Extinct Trade: The Cotton Ginner

Shengliver’s Note: A trip back to my home village in the summer made me keenly aware that the village now is not the village then. Most folk I met about the ancestral grounds were either kids whose grandparents I know, or aunts and uncles and great aunts and great uncles, who were in their sixties, seventies or eighties. Ways of life there are far removed from what I remember of the early 1970s, my salad days. In this blog series, Extinct Trade, the blogger will share with his readers about nine trades which have died out where his roots are.

Down the creek in the valley in the neighbouring hamlet, where most of the families were all Wangs, but not related to us Wangs, a peasant family ran a cotton gin. The machine was not powered by electricity but by water of the creek. A trench coaxed some flow from the small river into the mill.

The cotton ginner had exclusive business in the area for his service was one of a kind. Farming communities, from near and far, all came to have seeds separated from their cotton at the ginner’s. Most autumn and winter days, there were long queues for the service. The scale being small, the workshop did not process much cotton a day. A customer could have queued up there, for a whole day or even for days, for his turn.

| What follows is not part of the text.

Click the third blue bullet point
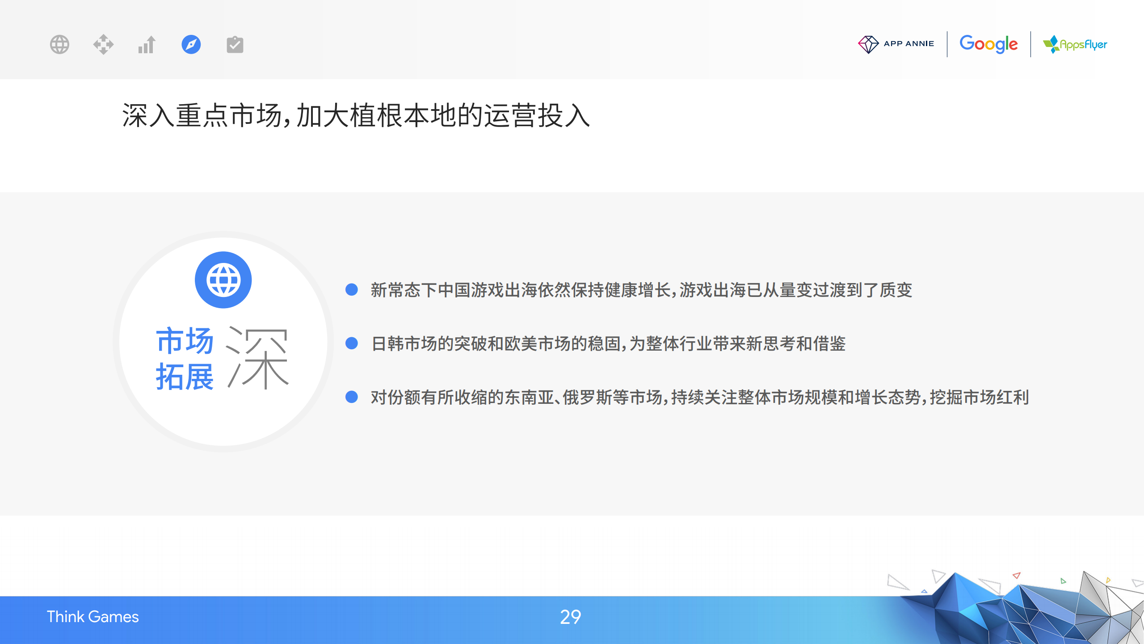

One of the ginner’s sons was my primary school classmate. He was a mild friendly guy with a smile always on the lips. Compared with other kids in the class, he was decently clad and very well fed, thanks to his family’s unique business. Every spring, he brought into the small country school glorious blossoms from a bush in their family yard and shared them with the boys and girls alike. The flowers were really big compared with the wild cousins found everywhere in the country, and the colours of the leaves and buds are still as fresh and vivid in my mind’s eye as if it all had happened only yesterday.

Death of the Trades

Now in the 21st century, in my home village, all the trades described above by the blogger have perished. Technology has rendered them obsolete. So-called carpenters today no longer build furniture from scratch. No family still makes tofu the traditional way. The Fireworks Man passed away decades ago; with his death fell the Lacquer Man. His grandsons left the village and worked in the south as migrant factory workers. Where the mills were creaking and squeaking for ages, there are dainty brick and mortar homes. The dyers would be teased if they were still practising their craft today. Who on earth would still be spinning and weaving cloth and tailoring clothes manually? Even the Tailor’s with sewing machines disappeared without a trace. Ready-made garments are today’s new normalcy. The oil squeezers, should they still practise the trade, must be relying on electric metal machinery rather than hammering with great exertion on a wooden press.